-- Tareas y ejercicios --
a) Enumera los autores cuyos imaginarios nombra el fragmento sobre los inicios musicales de Smith como objeto de su devoción.
b) Cita textualmente el pasaje del fragmento sobre los inicios musicales de Smith que empieza en "Con Kaye, que" y termina en "Maiakovski o Plath.".
c) Responde a estas preguntas a partir del fragmento sobre los inicios musicales de Smith:
(i) ¿En qué año grabó Smith su primer registro en disco?
(ii) ¿De qué canción de Van Morrison incluye Horses una versión?
(iii) ¿Con qué disco conoció Smith por primera vez el éxito masivo?

-- Fragmento para leer --
⁂

Con Kaye, que en adelante ya no dejaría nunca de ejercer de escudero/mayordomo de su amiga, grabó Smith en 1974 su primer registro en disco, un siete pulgadas con dos canciones a caballo entre el spoken word y el rock: Piss Factory, donde la artista exorcizó su penosa experiencia adolescente trabajando en una fábrica, y una versión del Hey Joe de Hendrix. Smith vio allí un camino y se lo tomó en serio: aprendió a tocar la guitarra –una hermosa Gibson de los años 30 que le había regalado Sam Shepard, amigo y fugaz amante– con canciones de Hank Williams y Dylan. Toda ella se orientó a la música: seguía escribiendo poesía compulsivamente, pero siempre mientras escuchaba rock & roll para envolverse en un estado de ánimo y hallar un latido que le diera forma a su devoción por los imaginarios de Rimbaud, Blake, Genet, Maiakovski o Plath.

Como suele decirse, lo que vino después es historia: Horses (1975), uno de los debuts más espectaculares de la historia del rock, propulsado por su soberbia y desafiante versión de Gloria de Van Morrison; Radio Ethiopia (1976), un trabajo más experimental, en el que coqueteó con ciertas formas jazzísticas sin renunciar a la fiereza eléctrica; y Easter (1978), con el que conoció por primera vez el éxito masivo a lomos de Because the night, una canción cuyo esbozo, apenas una melodía, le había cedido un Bruce Springsteen no demasiado convencido de que aquella intuición sin pulir llevara a algún lado.

⁂

-- Datos mostrados --

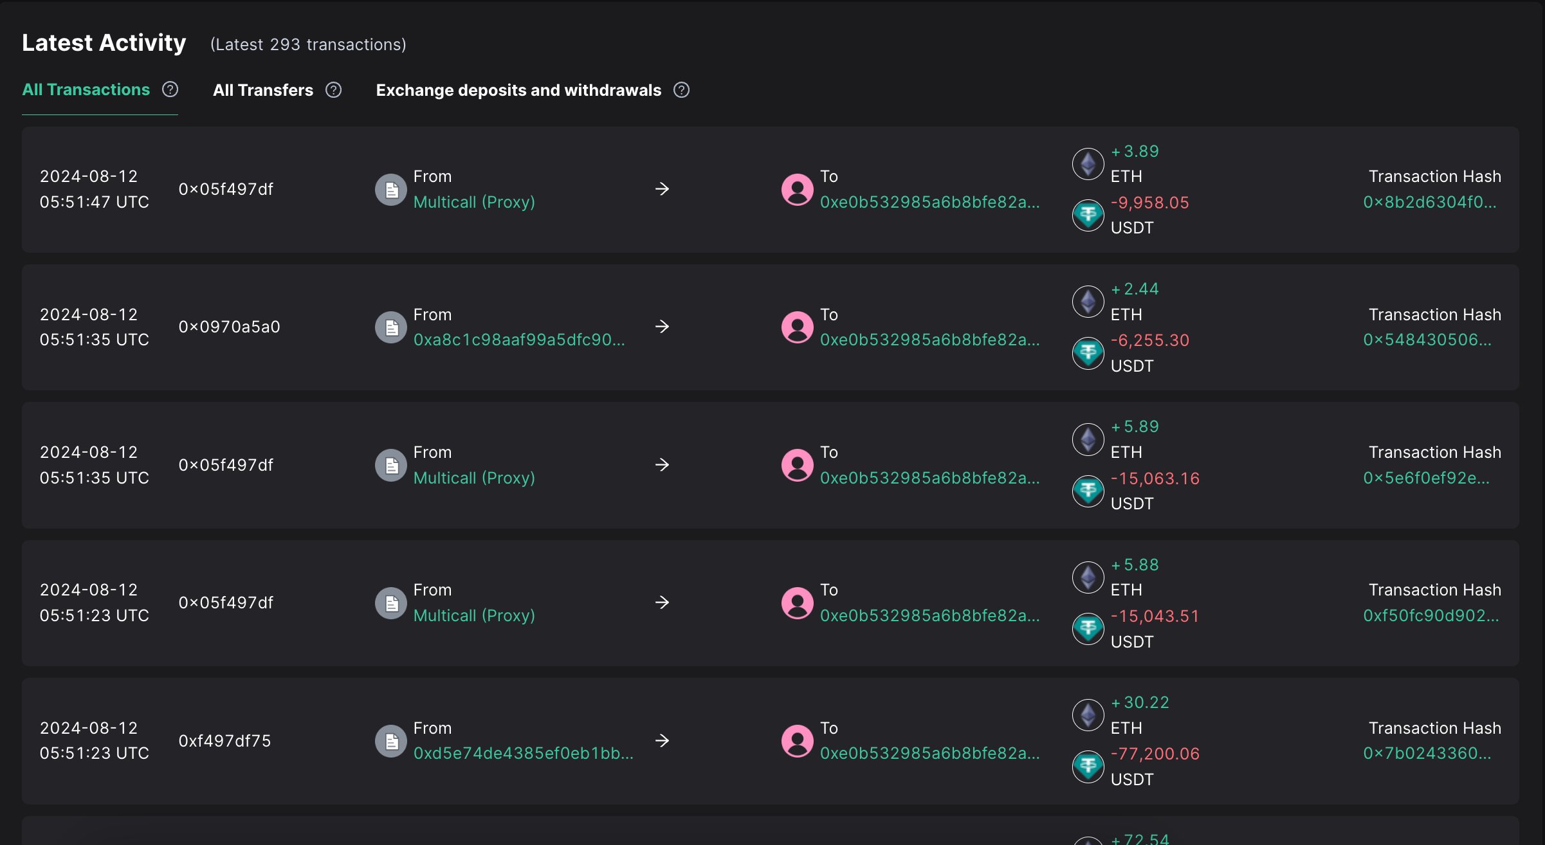
Task: Select the All Transactions tab
Action: tap(86, 89)
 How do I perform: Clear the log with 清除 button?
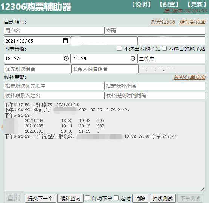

⁂

-- Soluciones de actividades --
a) Rimbaud, Blake, Genet, Maiakovski y Plath.

b)
Con Kaye, que en adelante ya no dejaría nunca de ejercer de escudero/mayordomo de su amiga, grabó Smith en 1974 su primer registro en disco, un siete pulgadas con dos canciones a caballo entre el spoken word y el rock: Piss Factory, donde la artista exorcizó su penosa experiencia adolescente trabajando en una fábrica, y una versión del Hey Joe de Hendrix. Smith vio allí un camino y se lo tomó en serio: aprendió a tocar la guitarra –una hermosa Gibson de los años 30 que le había regalado Sam Shepard, amigo y fugaz amante– con canciones de Hank Williams y Dylan. Toda ella se orientó a la música: seguía escribiendo poesía compulsivamente, pero siempre mientras escuchaba rock & roll para envolverse en un estado de ánimo y hallar un latido que le diera forma a su devoción por los imaginarios de Rimbaud, Blake, Genet, Maiakovski o Plath.

c)
(i) En 1974.
(ii) De Gloria.
(iii) Con Easter (1978).